# start of Extract provided

BBC Breakfast TV: The “Golliwog” on The Wall. Should it be removed?

I received the call for this interview at 3pm. At midnight I arrived in Mancehster. I woke 5am this morning and arrrived at the studio at 7.45am and did the interview on BBC Breakfast. The Robertsons of Robertsons Jam  were a Scottish family.   My publishers are  based in Edinburgh and President Obama’s books are licensed and published throughout Europe by the same publisher – Canongate Books.  My foster grandfather was Duncan Munro of Lochinver where I spent allot of my childhood.  Later on today I will be back in London to meet  The Duke of Edinburgh.  Maybe I should have a word with him. See. Things are not always as black and white as they seem. Watch the BBC debate (it’s seven minutes) and tell me if you think the mural should be removed from  Wardie  Primary School in Edinburgh?  The picture is below.


4 thoughts on “BBC Breakfast TV: The “Golliwog” on The Wall. Should it be removed?

  1. “In many respects, historically, this could be seen as an anti-racist statement . . . ” In what alternate universe?

  2. Lemn Sissay – you shone with intelligence and integrity. Everyone else in this ‘interview’ was an utter disgrace. I’m appalled that in 2013 we still have to argue that golliwogs are not acceptable. But sadly not surprised.

# end of Extract provided

▶ _Stated task A_
Does the post about the Wardie Primary School mural agree with each of these statements? (i) The call for the interview came at 3pm. (ii) The BBC debate lasts about fifteen minutes. (iii) The writer's publishers are based in London. Answer yes or no for each and quote the words from the post that decide it.
▶ _Stated task B_
Output the passage of the post about the Wardie Primary School mural from "2. Lemn Sissay" to "sadly not surprised.".
▶ _Stated task C_
Pick up the post about the Wardie Primary School mural after its last sentence and continue it.
The rows that come next are separate material, unrelated to the post about the Wardie Primary School mural.

# start of Data excerpts

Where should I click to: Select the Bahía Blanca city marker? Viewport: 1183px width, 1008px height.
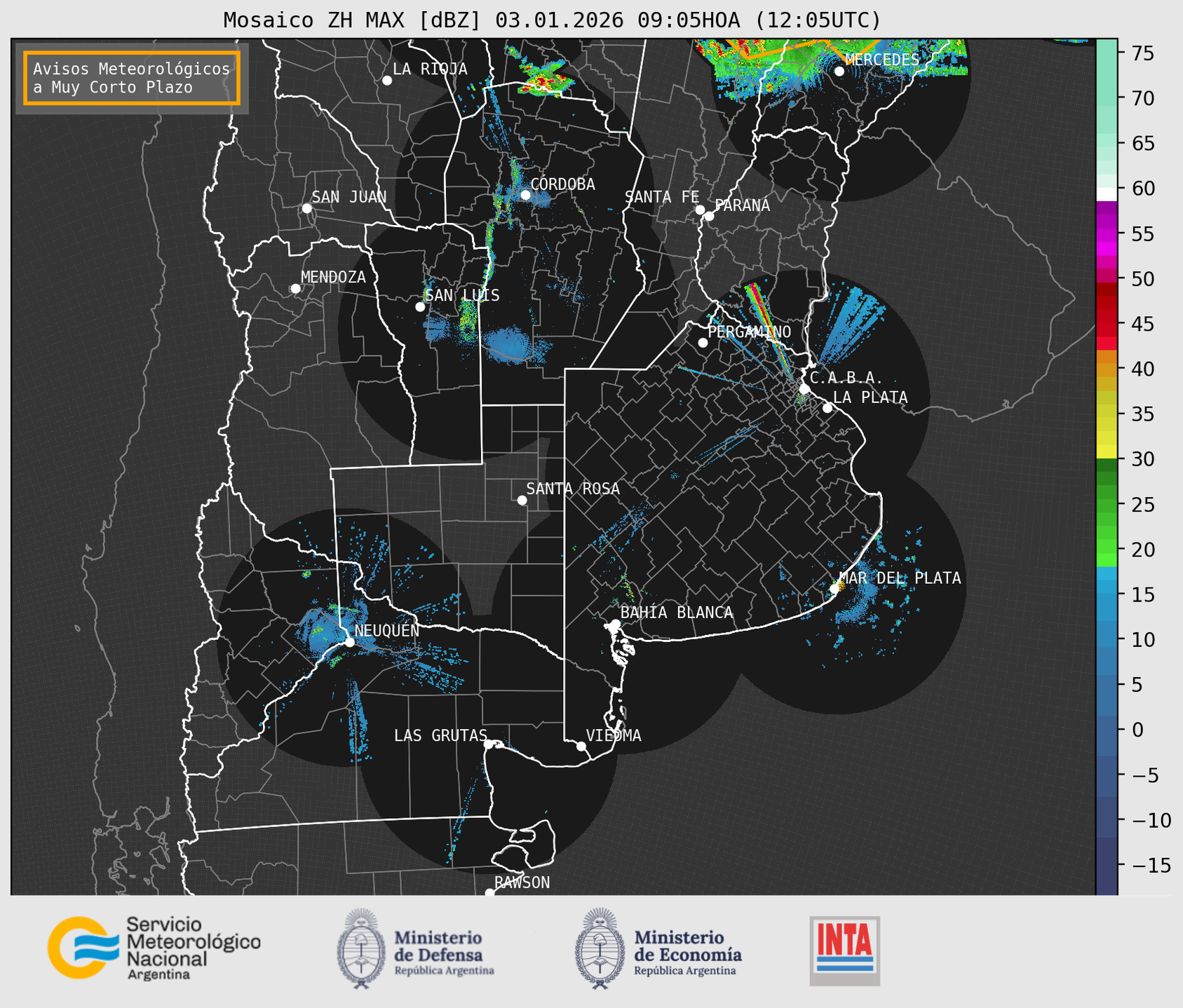tap(615, 623)
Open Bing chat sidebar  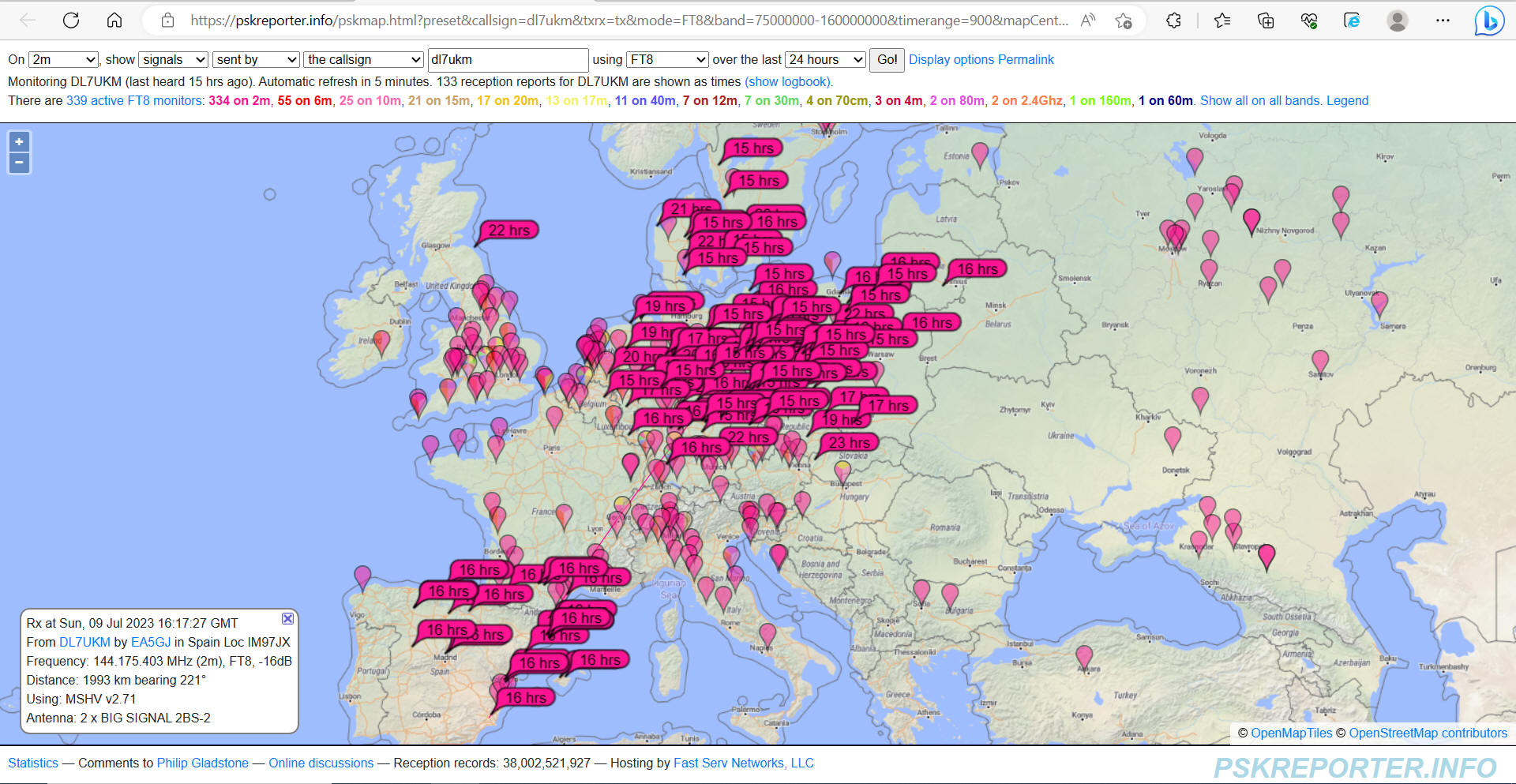pos(1488,21)
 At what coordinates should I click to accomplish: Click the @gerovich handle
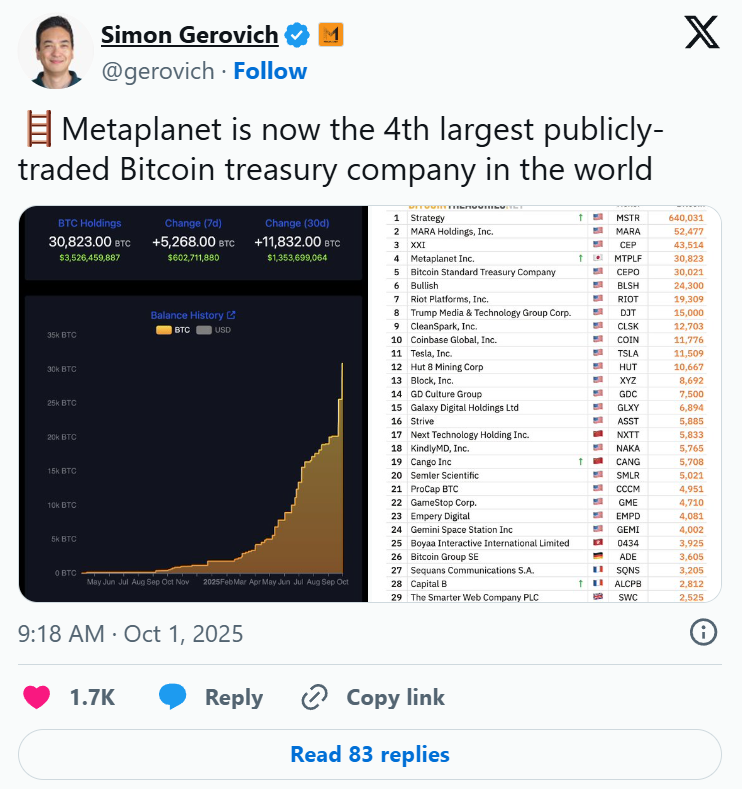[160, 71]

# end of Data excerpts

▶ _Written response A_
(i) Yes: "I received the call for this interview at 3pm."
(ii) No: "Watch the BBC debate (it’s seven minutes)"
(iii) No: "based in Edinburgh"

▶ _Written response B_
2. Lemn Sissay – you shone with intelligence and integrity. Everyone else in this ‘interview’ was an utter disgrace. I’m appalled that in 2013 we still have to argue that golliwogs are not acceptable. But sadly not surprised.

▶ _Written response C_
  3. Being told I am biased because I am black, I embraced it. I was then inclined to recall the many pictures of the dining rooms with the ‘Maame’s’ in the background, awaiting the prompt to refill the teacup…or the hanging black men being surrounded by the proud white hangmen..and decided to cover it up….with my hands but it was still there…in my mind…Then it occurred to me that these are also educative!. Would I be wrong to say that they are educative to primary school children?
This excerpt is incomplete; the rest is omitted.